* _What the task requires_: Copy verbatim the span of lines beginning at the line that contains "Task: Expand the Internal notes text box" and ending with the final line of the data. Exclude pictures from the copy.

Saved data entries
Content starts

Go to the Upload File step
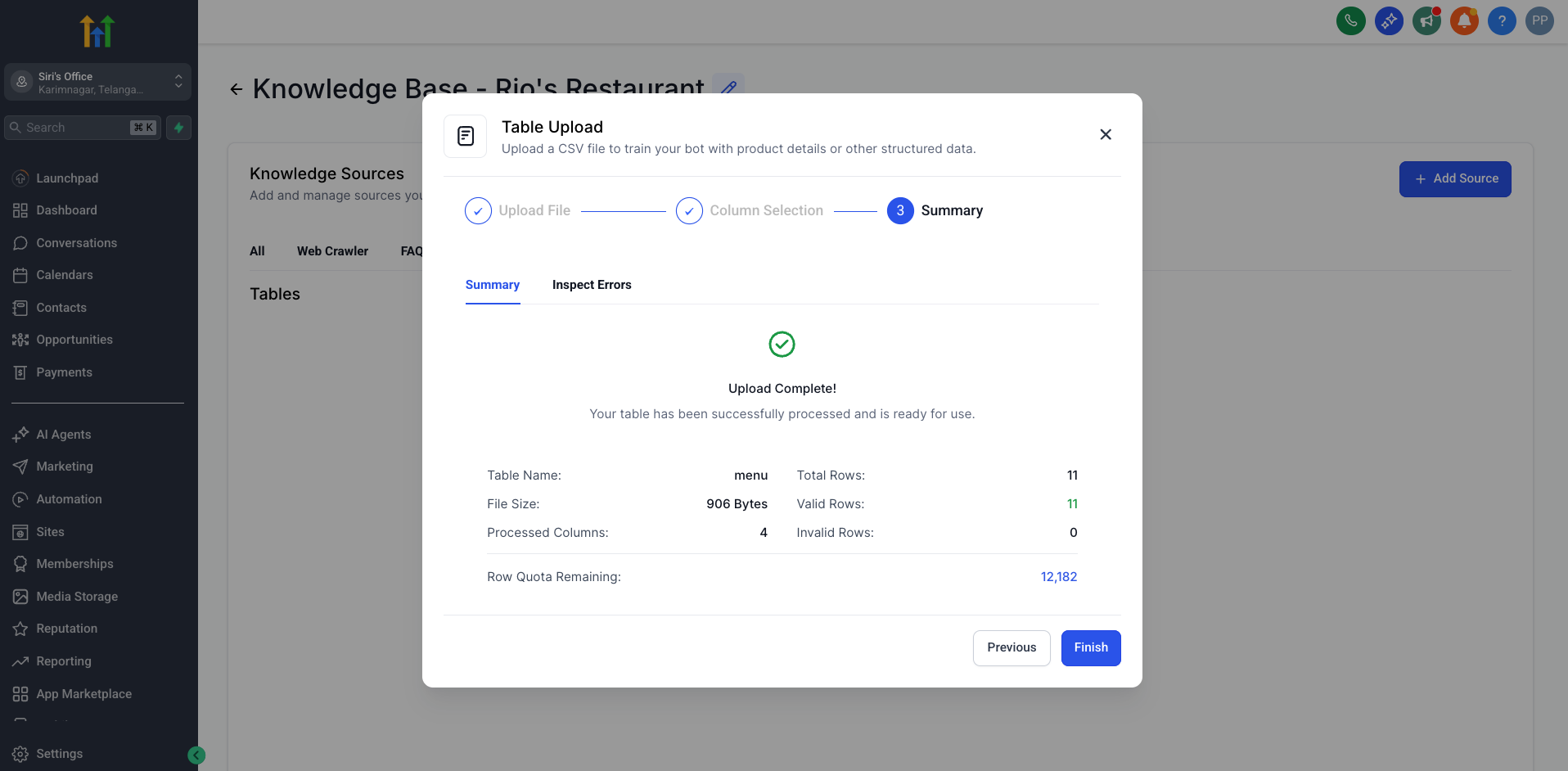The width and height of the screenshot is (1568, 771). pos(517,210)
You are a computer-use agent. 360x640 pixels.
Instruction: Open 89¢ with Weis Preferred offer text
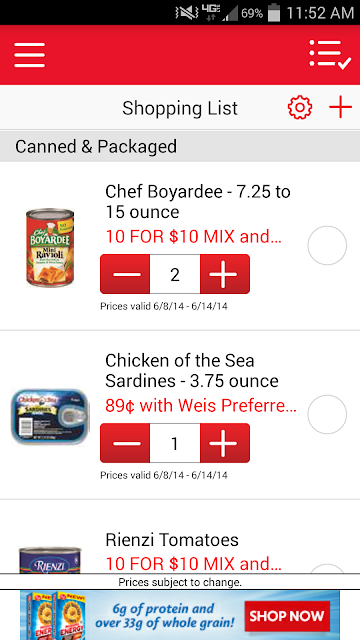click(x=201, y=405)

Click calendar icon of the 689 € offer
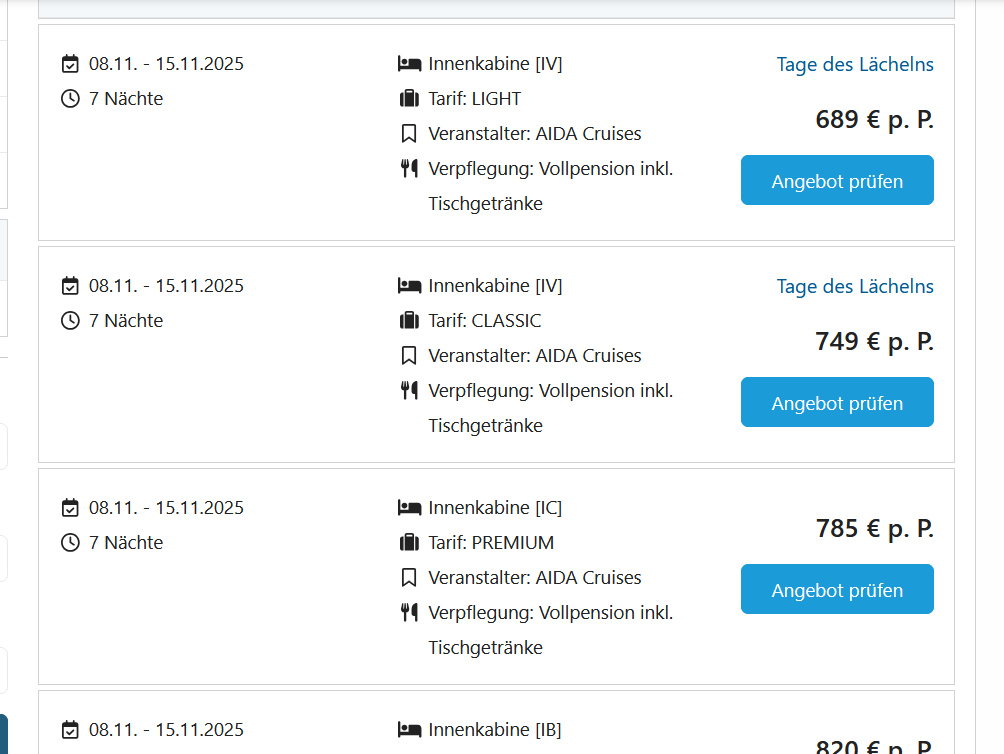[x=70, y=64]
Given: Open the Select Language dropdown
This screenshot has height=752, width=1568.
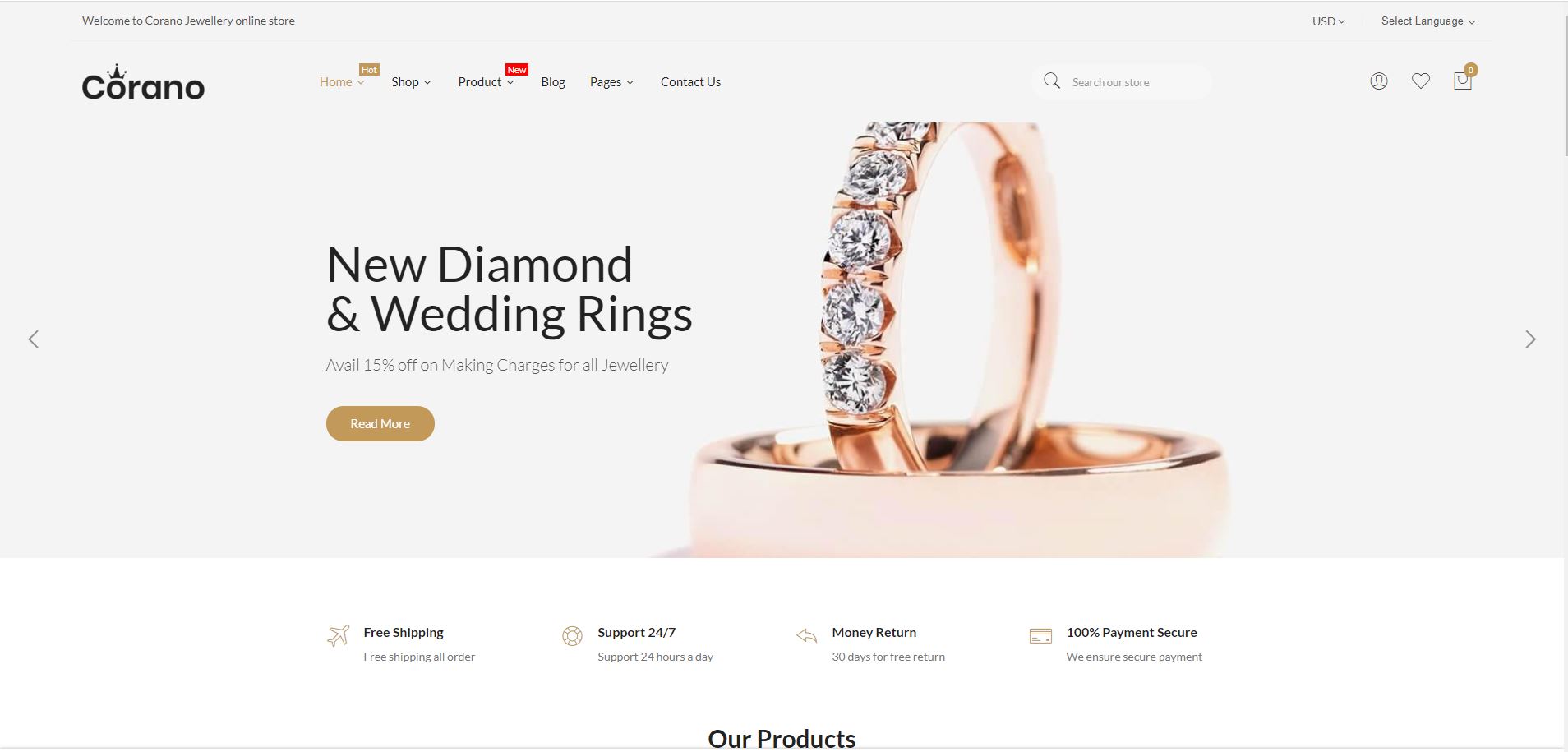Looking at the screenshot, I should pyautogui.click(x=1428, y=21).

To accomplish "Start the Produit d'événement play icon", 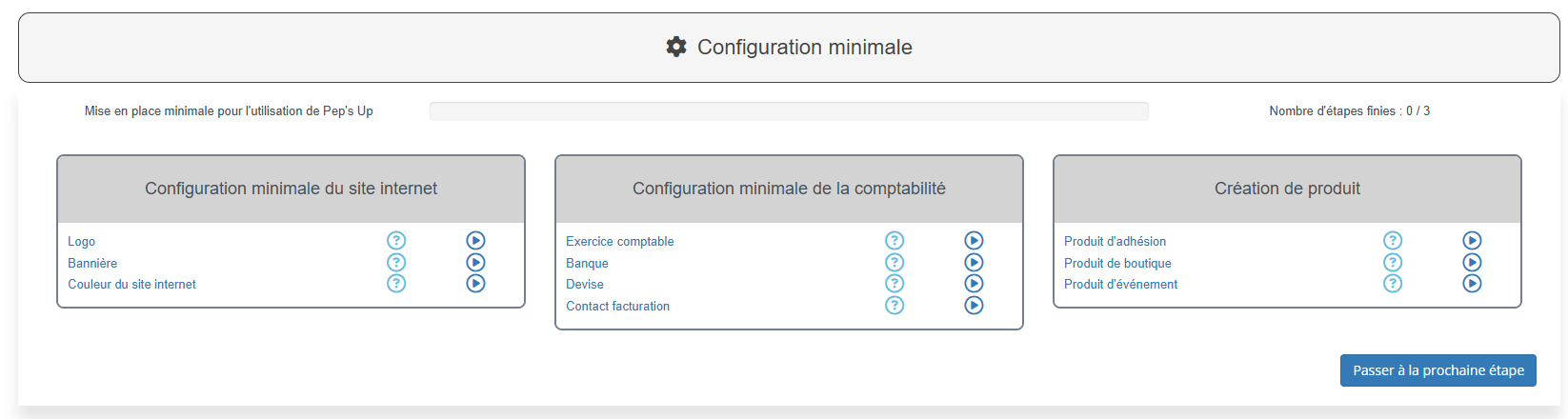I will click(1472, 284).
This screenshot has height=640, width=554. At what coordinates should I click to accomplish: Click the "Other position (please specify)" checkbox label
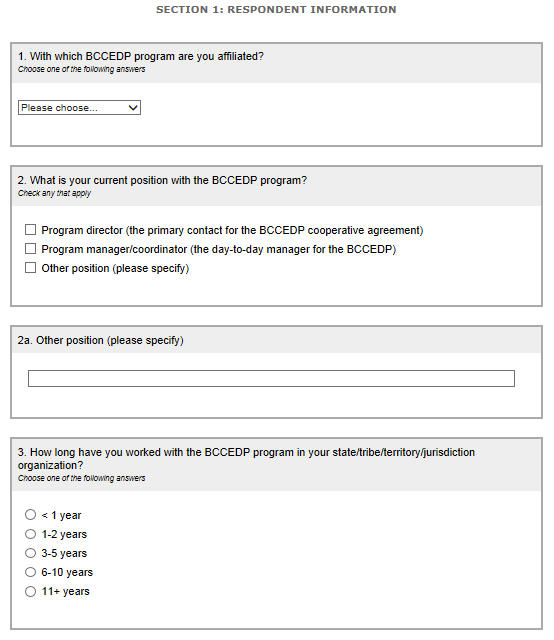tap(115, 268)
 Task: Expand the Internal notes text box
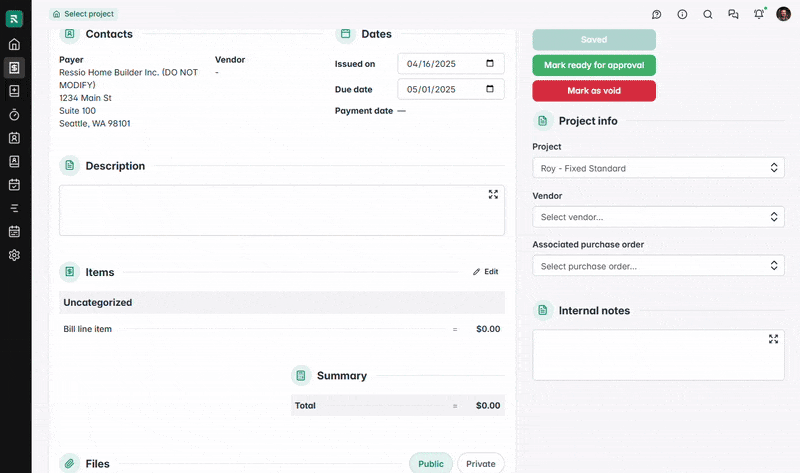(773, 339)
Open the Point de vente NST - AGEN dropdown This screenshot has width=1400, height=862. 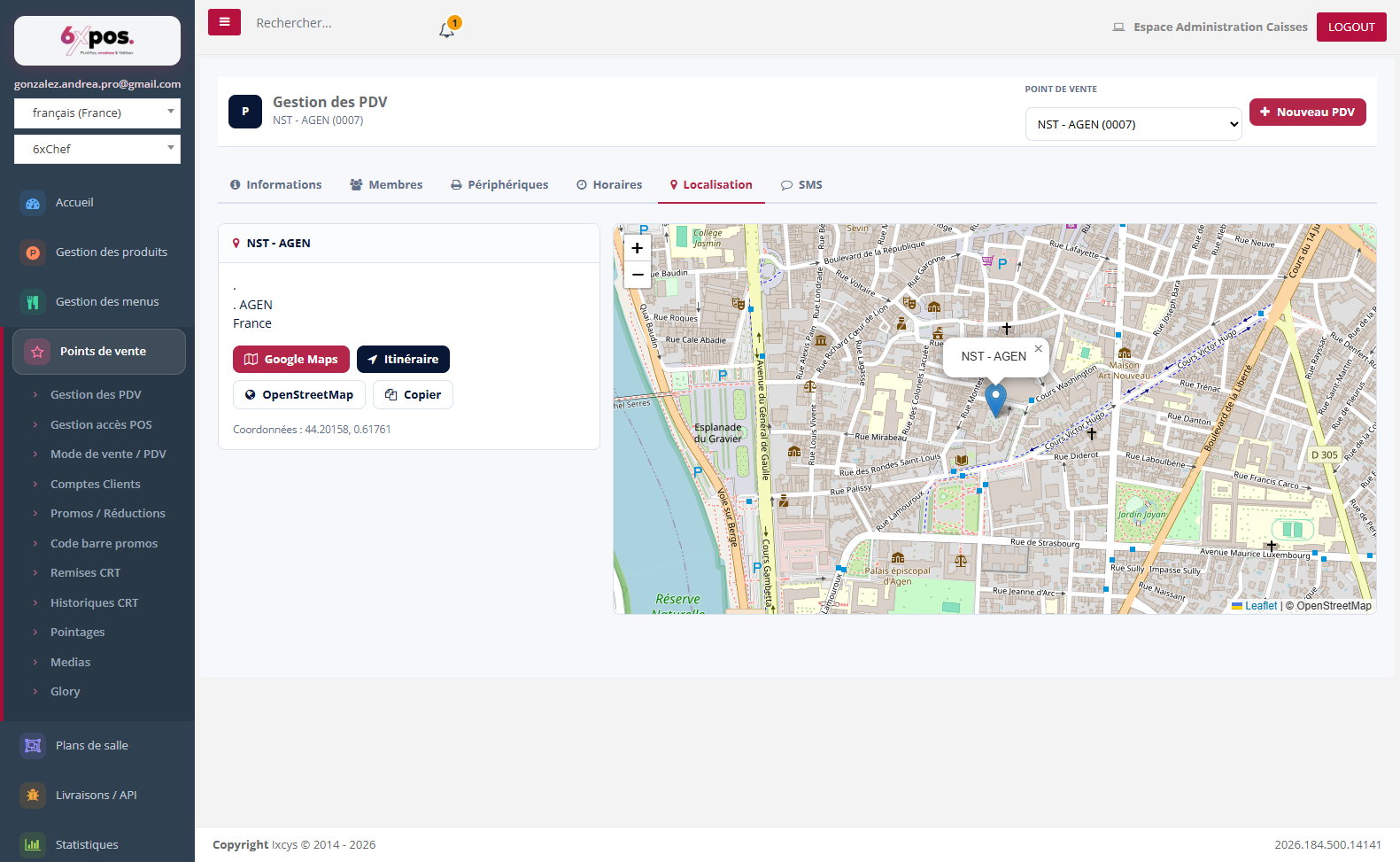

Content ends

* _Answer to the exercise_:
 Task: Expand the Internal notes text box
(773, 339)
Open the Point de vente NST - AGEN dropdown This screenshot has width=1400, height=862. 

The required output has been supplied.